→ Problem requirements
Give again, character for character, the lines that lie between the first line of the material and the line with "surgff (109, 1191)", inclusive. Omit pictures.

→ Supplied material

-.-.-

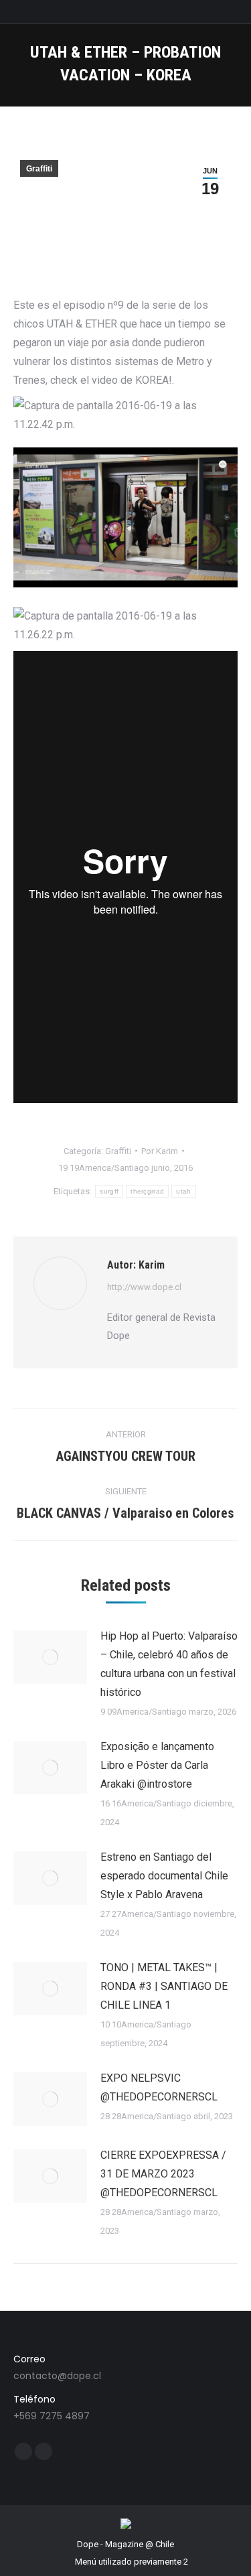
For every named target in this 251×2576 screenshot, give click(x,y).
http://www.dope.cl (144, 1287)
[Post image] (50, 1657)
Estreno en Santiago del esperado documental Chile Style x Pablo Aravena (164, 1876)
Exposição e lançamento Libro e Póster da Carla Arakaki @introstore (157, 1765)
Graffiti (39, 168)
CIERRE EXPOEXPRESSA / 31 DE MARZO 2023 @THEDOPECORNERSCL (163, 2174)
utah (183, 1191)
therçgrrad (147, 1191)
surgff (109, 1191)
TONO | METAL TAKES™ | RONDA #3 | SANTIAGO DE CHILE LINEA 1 (164, 1986)
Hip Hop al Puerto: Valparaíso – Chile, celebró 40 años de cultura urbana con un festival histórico (169, 1664)
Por (159, 1151)
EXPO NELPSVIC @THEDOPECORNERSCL (159, 2087)
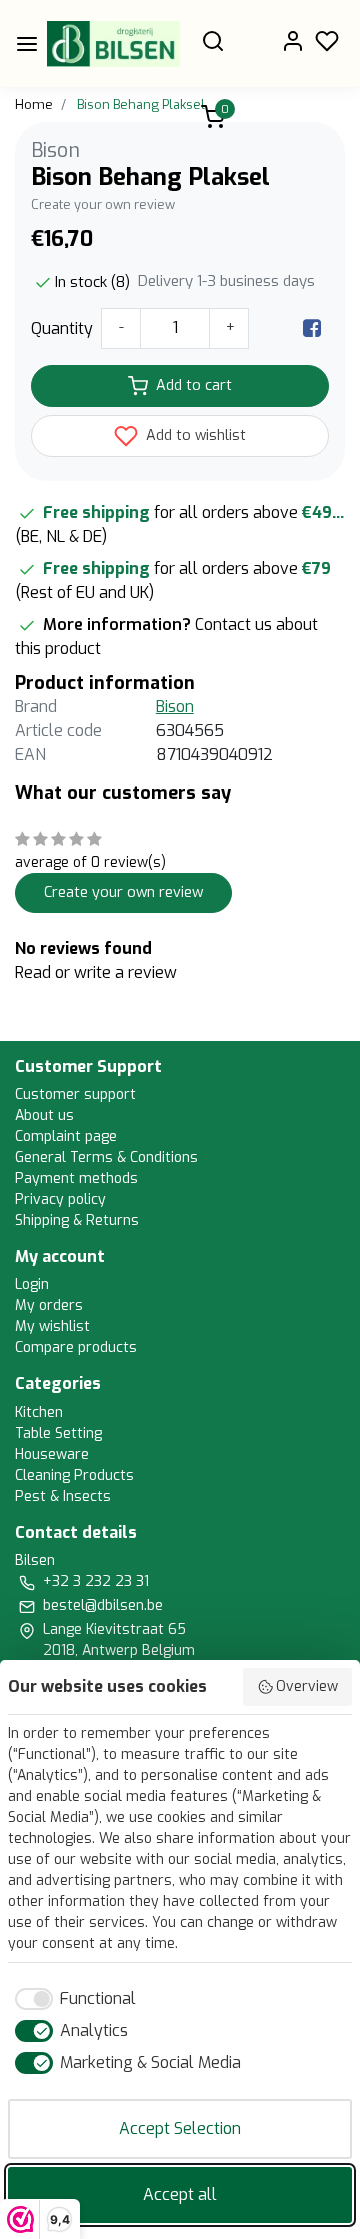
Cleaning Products (74, 1475)
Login (32, 1284)
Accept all (180, 2194)
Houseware (52, 1454)
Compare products (76, 1347)
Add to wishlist (194, 435)
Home (34, 104)
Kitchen (39, 1412)
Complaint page (66, 1136)
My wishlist (52, 1326)
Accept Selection (180, 2128)
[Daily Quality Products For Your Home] (113, 44)
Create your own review (103, 204)
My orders (49, 1305)
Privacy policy (60, 1199)
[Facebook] (312, 328)
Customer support (75, 1094)
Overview (307, 1686)
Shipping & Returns (77, 1220)
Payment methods (76, 1178)
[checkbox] (72, 1999)
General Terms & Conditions (106, 1157)
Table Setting (58, 1433)
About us (44, 1115)
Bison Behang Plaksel (141, 104)
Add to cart (194, 385)
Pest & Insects (63, 1496)
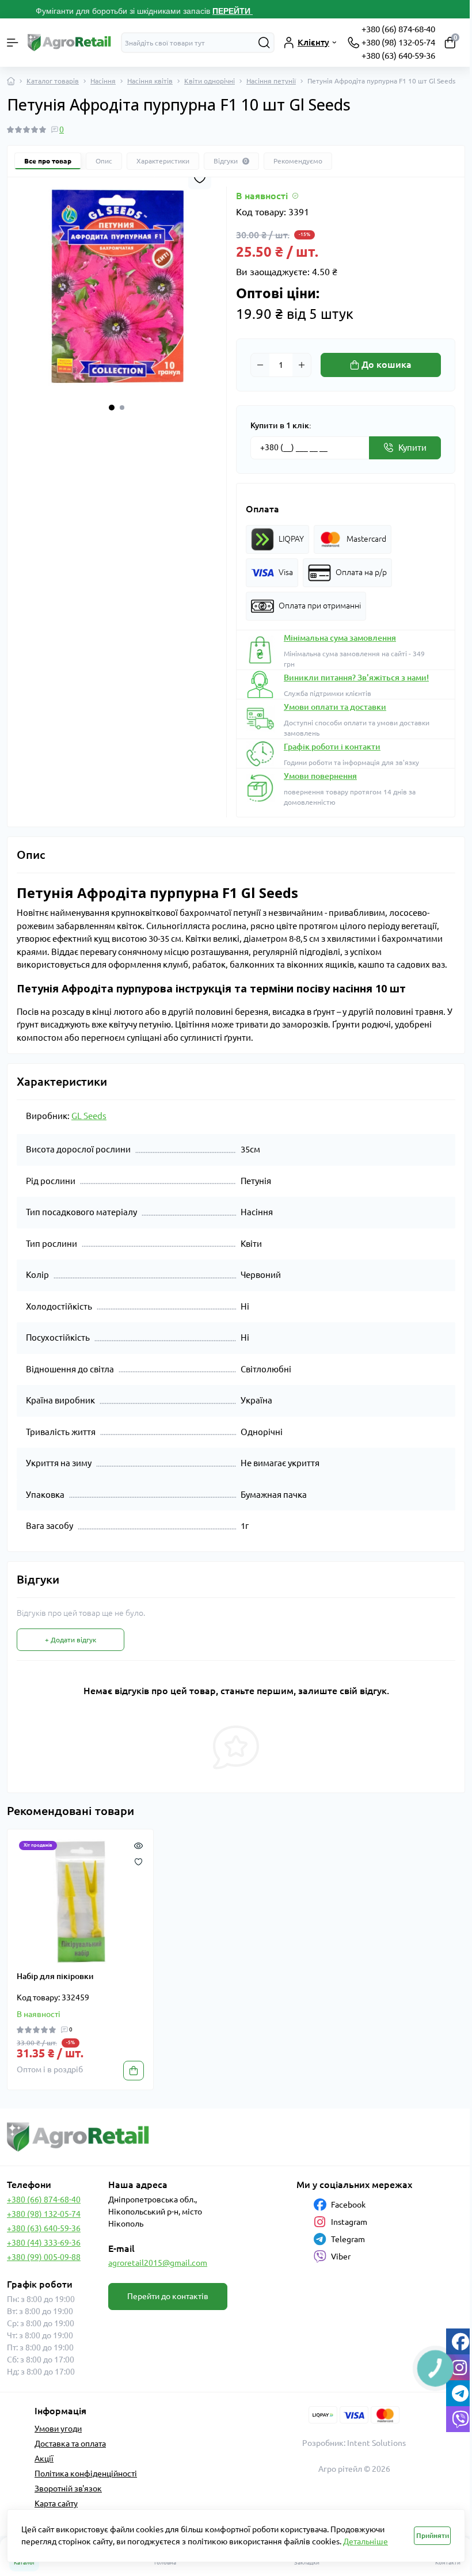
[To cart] (133, 2070)
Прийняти (432, 2535)
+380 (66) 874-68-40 (398, 29)
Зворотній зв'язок (68, 2488)
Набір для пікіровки (55, 1976)
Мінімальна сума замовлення (340, 637)
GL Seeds (88, 1116)
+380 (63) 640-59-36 (398, 55)
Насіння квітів (150, 81)
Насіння (103, 81)
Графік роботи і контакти (332, 746)
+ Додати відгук (70, 1639)
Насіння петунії (271, 81)
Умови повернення (320, 776)
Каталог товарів (52, 81)
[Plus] (301, 365)
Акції (44, 2458)
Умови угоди (58, 2428)
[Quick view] (138, 1844)
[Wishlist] (138, 1860)
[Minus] (260, 365)
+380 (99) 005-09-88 (44, 2257)
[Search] (264, 42)
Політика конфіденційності (86, 2473)
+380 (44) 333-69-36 (44, 2242)
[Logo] (70, 42)
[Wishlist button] (199, 177)
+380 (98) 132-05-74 (398, 42)
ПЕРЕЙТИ (232, 11)
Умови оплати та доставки (335, 706)
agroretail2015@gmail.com (157, 2262)
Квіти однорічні (209, 81)
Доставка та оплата (70, 2443)
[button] (112, 407)
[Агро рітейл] (78, 2137)
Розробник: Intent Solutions (354, 2443)
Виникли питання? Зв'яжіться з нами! (356, 677)
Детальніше (365, 2541)
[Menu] (12, 43)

-.-.-

→ Result for this task
For every named target in this 251×2576 screenshot, give click(x,y).
http://www.dope.cl (144, 1287)
[Post image] (50, 1657)
Estreno en Santiago del esperado documental Chile Style x Pablo Aravena (164, 1876)
Exposição e lançamento Libro e Póster da Carla Arakaki @introstore (157, 1765)
Graffiti (39, 168)
CIERRE EXPOEXPRESSA / 31 DE MARZO 2023 @THEDOPECORNERSCL (163, 2174)
utah (183, 1191)
therçgrrad (147, 1191)
surgff (109, 1191)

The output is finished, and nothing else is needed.